### [ABOUT THIS EXERCISE]
To complete the exercise, repeat every record exactly as it stands.

(RECORDS Opens)

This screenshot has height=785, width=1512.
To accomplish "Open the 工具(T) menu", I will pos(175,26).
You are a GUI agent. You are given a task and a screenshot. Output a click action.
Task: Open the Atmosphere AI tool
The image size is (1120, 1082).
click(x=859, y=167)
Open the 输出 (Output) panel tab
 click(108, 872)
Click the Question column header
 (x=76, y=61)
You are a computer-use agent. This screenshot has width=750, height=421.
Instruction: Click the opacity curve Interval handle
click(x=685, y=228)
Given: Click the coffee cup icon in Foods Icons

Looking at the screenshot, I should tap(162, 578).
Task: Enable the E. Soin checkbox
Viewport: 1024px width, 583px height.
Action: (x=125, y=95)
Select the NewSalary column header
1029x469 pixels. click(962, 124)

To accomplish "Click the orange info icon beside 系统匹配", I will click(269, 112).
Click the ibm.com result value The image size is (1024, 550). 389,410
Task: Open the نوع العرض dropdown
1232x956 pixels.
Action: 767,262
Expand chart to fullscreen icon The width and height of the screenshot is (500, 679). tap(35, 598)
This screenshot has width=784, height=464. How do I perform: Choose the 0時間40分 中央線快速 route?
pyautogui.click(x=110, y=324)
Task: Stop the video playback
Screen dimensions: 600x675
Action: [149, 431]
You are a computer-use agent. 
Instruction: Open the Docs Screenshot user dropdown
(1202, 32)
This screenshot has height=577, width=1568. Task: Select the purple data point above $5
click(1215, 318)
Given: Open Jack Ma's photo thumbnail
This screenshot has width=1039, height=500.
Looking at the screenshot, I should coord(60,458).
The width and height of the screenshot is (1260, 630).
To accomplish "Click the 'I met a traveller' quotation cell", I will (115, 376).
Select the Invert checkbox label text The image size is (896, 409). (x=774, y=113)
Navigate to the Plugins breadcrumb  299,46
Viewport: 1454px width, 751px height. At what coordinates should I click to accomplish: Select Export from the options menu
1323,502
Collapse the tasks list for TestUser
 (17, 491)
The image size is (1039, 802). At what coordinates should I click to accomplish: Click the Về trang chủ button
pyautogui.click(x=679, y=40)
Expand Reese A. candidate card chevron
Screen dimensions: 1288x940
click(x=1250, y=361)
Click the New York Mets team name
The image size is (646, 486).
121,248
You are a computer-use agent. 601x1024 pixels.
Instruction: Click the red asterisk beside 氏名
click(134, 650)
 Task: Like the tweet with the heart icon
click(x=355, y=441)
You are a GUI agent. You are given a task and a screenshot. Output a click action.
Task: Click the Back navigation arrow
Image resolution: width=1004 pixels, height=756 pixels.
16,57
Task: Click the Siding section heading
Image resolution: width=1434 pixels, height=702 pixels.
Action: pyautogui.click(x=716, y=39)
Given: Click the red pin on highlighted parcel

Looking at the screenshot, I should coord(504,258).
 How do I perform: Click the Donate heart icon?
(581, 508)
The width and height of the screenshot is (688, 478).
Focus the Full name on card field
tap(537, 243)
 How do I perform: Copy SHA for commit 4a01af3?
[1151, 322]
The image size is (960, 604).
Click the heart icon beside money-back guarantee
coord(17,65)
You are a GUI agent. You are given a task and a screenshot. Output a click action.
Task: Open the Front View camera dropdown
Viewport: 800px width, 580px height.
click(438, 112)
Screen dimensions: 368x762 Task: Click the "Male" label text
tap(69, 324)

(RECORDS Closes)

### [RESULT BELOW]
This screenshot has height=785, width=1512.
To accomplish "Open the 工具(T) menu", I will pos(175,26).
You are a GUI agent. You are given a task and a screenshot. Output a click action.
Task: Open the Atmosphere AI tool
The image size is (1120, 1082).
click(x=859, y=167)
Open the 输出 (Output) panel tab
 click(108, 872)
Click the Question column header
 (x=76, y=61)
You are a computer-use agent. This screenshot has width=750, height=421.
Instruction: Click the opacity curve Interval handle
click(x=685, y=228)
Given: Click the coffee cup icon in Foods Icons

Looking at the screenshot, I should tap(162, 578).
Task: Enable the E. Soin checkbox
Viewport: 1024px width, 583px height.
Action: (x=125, y=95)
Select the NewSalary column header
1029x469 pixels. click(962, 124)

To accomplish "Click the orange info icon beside 系统匹配", I will click(269, 112).
Click the ibm.com result value The image size is (1024, 550). 389,410
Task: Open the نوع العرض dropdown
1232x956 pixels.
Action: 767,262
Expand chart to fullscreen icon The width and height of the screenshot is (500, 679). tap(35, 598)
This screenshot has width=784, height=464. How do I perform: Choose the 0時間40分 中央線快速 route?
pyautogui.click(x=110, y=324)
Task: Stop the video playback
Screen dimensions: 600x675
Action: [149, 431]
You are a computer-use agent. 
Instruction: Open the Docs Screenshot user dropdown
(1202, 32)
This screenshot has height=577, width=1568. Task: Select the purple data point above $5
click(1215, 318)
Given: Open Jack Ma's photo thumbnail
This screenshot has width=1039, height=500.
Looking at the screenshot, I should coord(60,458).
The width and height of the screenshot is (1260, 630).
To accomplish "Click the 'I met a traveller' quotation cell", I will (115, 376).
Select the Invert checkbox label text The image size is (896, 409). (x=774, y=113)
Navigate to the Plugins breadcrumb  299,46
Viewport: 1454px width, 751px height. At what coordinates should I click to accomplish: Select Export from the options menu
1323,502
Collapse the tasks list for TestUser
 (17, 491)
The image size is (1039, 802). At what coordinates should I click to accomplish: Click the Về trang chủ button
pyautogui.click(x=679, y=40)
Expand Reese A. candidate card chevron
Screen dimensions: 1288x940
click(x=1250, y=361)
Click the New York Mets team name
The image size is (646, 486).
121,248
You are a computer-use agent. 601x1024 pixels.
Instruction: Click the red asterisk beside 氏名
click(134, 650)
 Task: Like the tweet with the heart icon
click(x=355, y=441)
You are a GUI agent. You are given a task and a screenshot. Output a click action.
Task: Click the Back navigation arrow
Image resolution: width=1004 pixels, height=756 pixels.
16,57
Task: Click the Siding section heading
Image resolution: width=1434 pixels, height=702 pixels.
Action: pyautogui.click(x=716, y=39)
Given: Click the red pin on highlighted parcel

Looking at the screenshot, I should coord(504,258).
 How do I perform: Click the Donate heart icon?
(581, 508)
The width and height of the screenshot is (688, 478).
Focus the Full name on card field
tap(537, 243)
 How do I perform: Copy SHA for commit 4a01af3?
[1151, 322]
The image size is (960, 604).
Click the heart icon beside money-back guarantee
coord(17,65)
You are a GUI agent. You are given a task and a screenshot. Output a click action.
Task: Open the Front View camera dropdown
Viewport: 800px width, 580px height.
click(438, 112)
Screen dimensions: 368x762 Task: Click the "Male" label text
tap(69, 324)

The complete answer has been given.